Тут что-то вроде неофициального утреннего кайф-бара, Крус заходит в темные шумные интерьеры и появляется с чем-то вроде слабой анисовки в стакане для воды, и я пробую – не особенно-то мне и хочется – Просто стою у саман-стены, гляжу на желтый свет – Крус теперь смотрится абсолютно полоумной, с высокими волосатыми зверскими ноздрями, как у Ороско бабы орут в переворотах, но тем не менее ей как-то удается смотреться и изысканно – Кроме того, что она изысканная маленькая личность, я и про ее душу, всю ночь напролет она была со мной очень мила, и я ей нравлюсь – Фактически, она как-то раз орала по пьяни «Тристесса, ты ревнивая, потому что Як хотел на мне жениться!» – и но она знает, я люблю нелюбляемую Тристессу – поэтому она меня усестрила, и мне это понравилось – у некоторых бывают такие флюиды, что исходят прямо из вибрирующего сердца солнца, незаезженные…
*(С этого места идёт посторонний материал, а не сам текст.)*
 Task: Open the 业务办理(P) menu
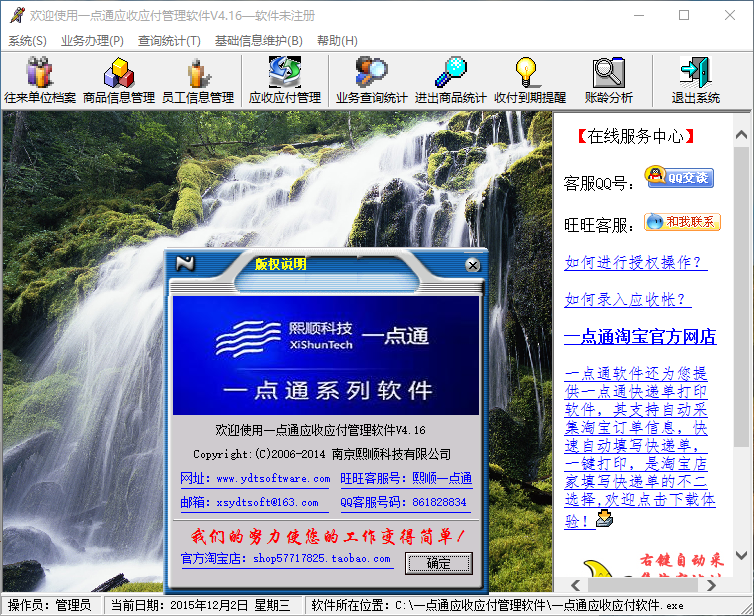point(92,41)
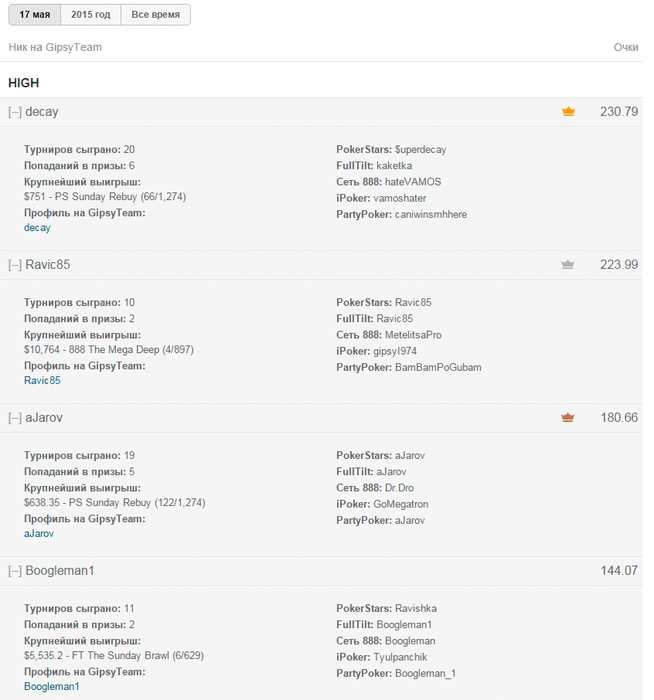Open the aJarov GipsyTeam profile link
654x700 pixels.
[x=39, y=534]
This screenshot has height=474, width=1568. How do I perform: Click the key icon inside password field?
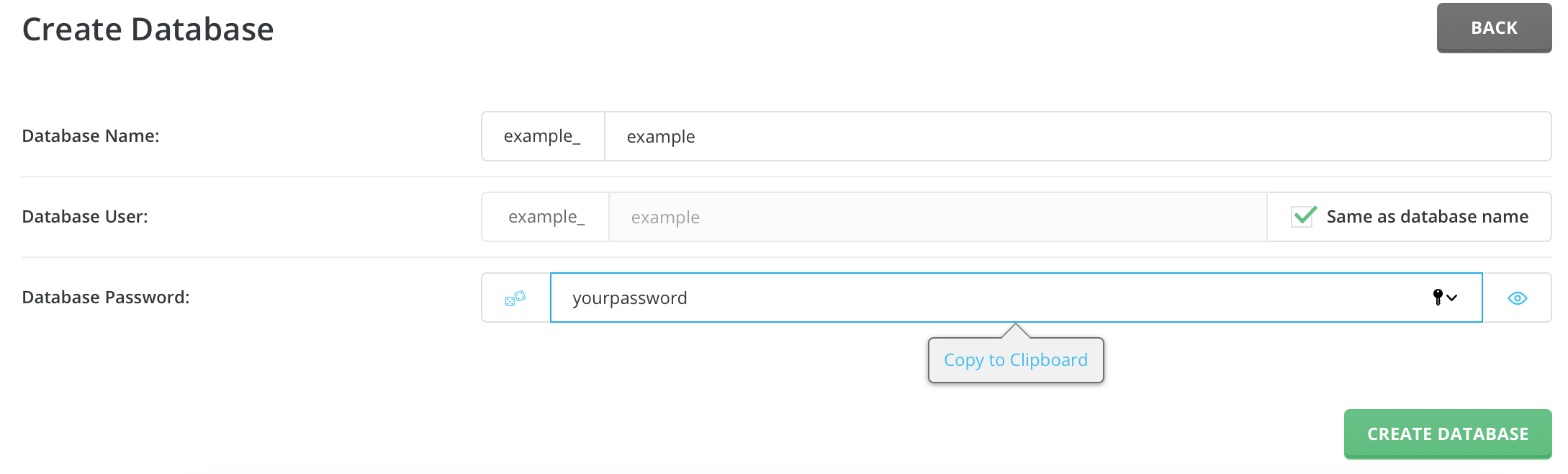point(1438,297)
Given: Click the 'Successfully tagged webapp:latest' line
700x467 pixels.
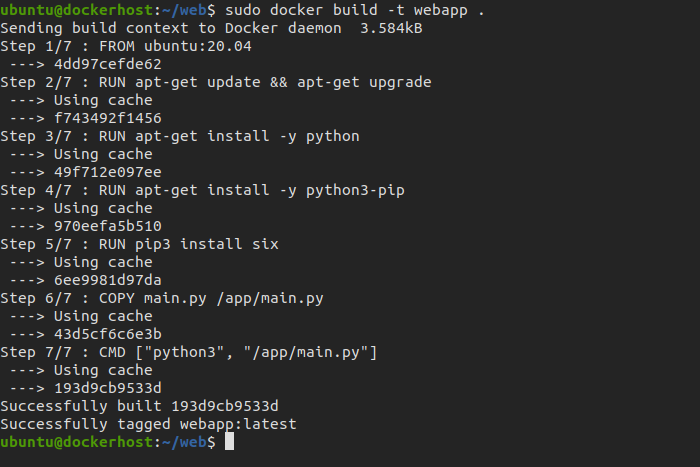Looking at the screenshot, I should [x=148, y=424].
Но пока мы там стоим, Тристесса вдруг говорит: «Як» (я) «всю ночь» – и давай изображать, как я дрожу на всеночной улице, поначалу мне смешно, солнце теперь желто-жаркое у меня на куртке, но мне тревожно видеть, как она изображает мою дрожь с такой судорожной серьезностью, и Крус это замечает и говорит «Хватит Тристесса!» но та продолжает, глаза у нее дикие и белые, дрожит всем своим худым телом в пальто, ноги начинают подгибаться – я тянусь смеясь «Ай да ладно» – ее же ежит больше и спазмы уже, как вдруг (покуда я думаю «Как она может меня любить, насмехаясь надо мной вот эдак серьезно») она давай падать, кое изображение зашло уж слишком далеко, я пытаюсь ее схватить, она сгибается до самой земли и висит с минуту (совсем как в тех описаниях, что мне только что давал Бык, героиновых наркоманов в откидоне до самых башмаков своих на Пятой авеню в Эпоху 20-х, до самого низу, пока голова у них не виснет совсем на шеях, и двинуться некуда, только вверх либо плашмя прямо на темечко), и к боли моей и хрясть, Тристесса берет и тяпает черепом оземь, и падает головой прямо на жесткий камень, и отключается.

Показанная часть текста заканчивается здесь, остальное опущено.